• _Your instructions_
Restate the listing below word for word, and leave its pictures behind.

--- Provided data ---

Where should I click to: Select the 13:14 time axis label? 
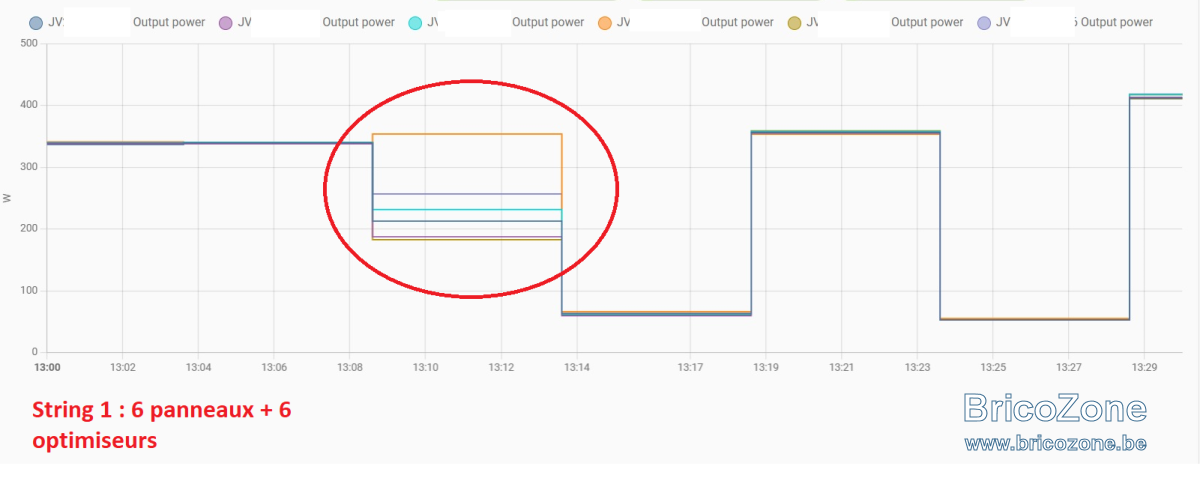pos(577,368)
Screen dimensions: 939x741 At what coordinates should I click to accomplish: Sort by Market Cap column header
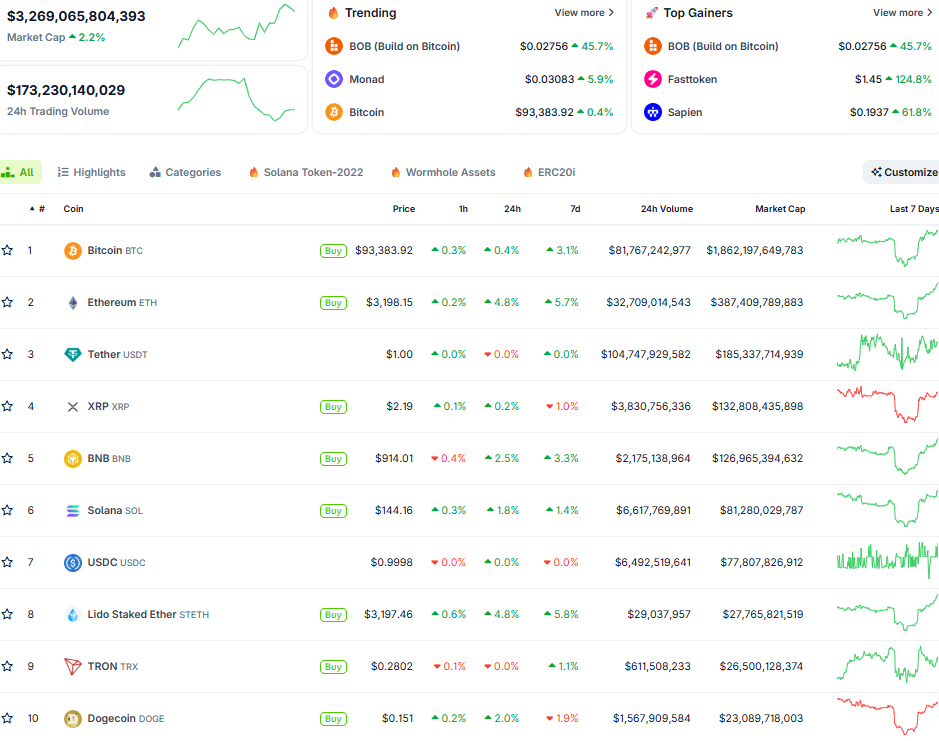pyautogui.click(x=779, y=209)
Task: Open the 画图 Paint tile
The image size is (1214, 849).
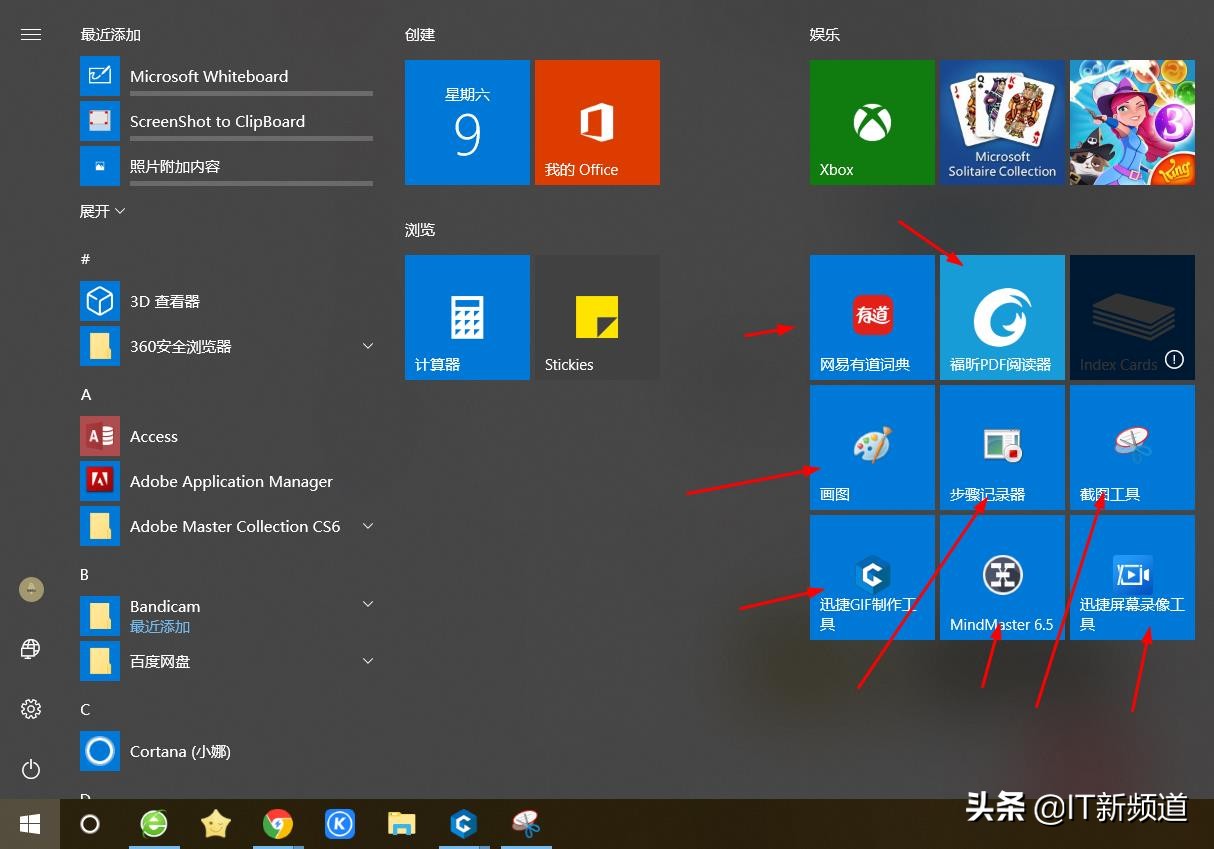Action: click(x=872, y=447)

---

• _Answer box_
Where should I click to: Select the 13:14 time axis label? 
pos(577,368)
Screen dimensions: 939x741 At what coordinates should I click to accomplish: Sort by Market Cap column header
pyautogui.click(x=779, y=209)
Task: Open the 画图 Paint tile
The image size is (1214, 849).
Action: click(x=872, y=447)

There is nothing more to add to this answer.